Retype the section of the Archie search engine text below verbatim, from "Heelan and Deutsch" to "Montreal Internet traffic.".

> _Article_:
........

The developers populated the engine's servers with databases of anonymous FTP host directories. This was used to find specific file titles since the list was plugged in to a searchable database of FTP sites. Archie did not recognize natural language requests nor index the content inside the files. Therefore, users had to know the title of the file they wanted. The ability to index the content inside the files was first introduced by Gopher.
Heelan and Deutsch wrote a script allowing people to log in and search collected information using the Telnet protocol at the host "archie.mcgill.ca" [18.104.22.168]. Later, more efficient front- and back-ends were developed, and the system spread from a local tool, to a network-wide resource, and a popular service available from multiple sites around the Internet. The collected data would be exchanged between the neighbouring Archie servers. The servers could be accessed in multiple ways: using a local client (such as archie or xarchie); telnetting to a server directly; sending queries by electronic mail; and later via a World Wide Web interface. At the zenith of its fame the Archie search engine accounted for 50% of Montreal Internet traffic.

........

> _Given data_:
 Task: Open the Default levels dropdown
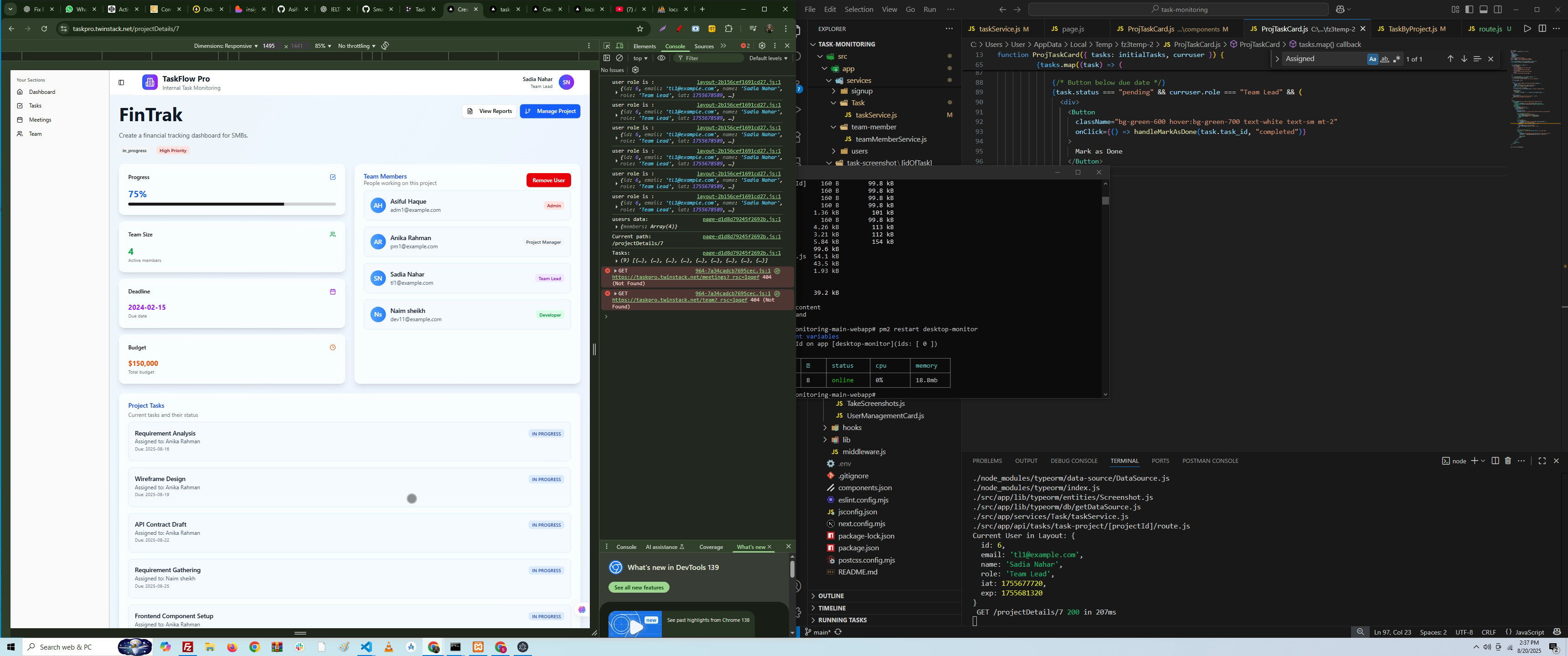[x=768, y=58]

........

> _Full output_:
Heelan and Deutsch wrote a script allowing people to log in and search collected information using the Telnet protocol at the host "archie.mcgill.ca" [18.104.22.168]. Later, more efficient front- and back-ends were developed, and the system spread from a local tool, to a network-wide resource, and a popular service available from multiple sites around the Internet. The collected data would be exchanged between the neighbouring Archie servers. The servers could be accessed in multiple ways: using a local client (such as archie or xarchie); telnetting to a server directly; sending queries by electronic mail; and later via a World Wide Web interface. At the zenith of its fame the Archie search engine accounted for 50% of Montreal Internet traffic.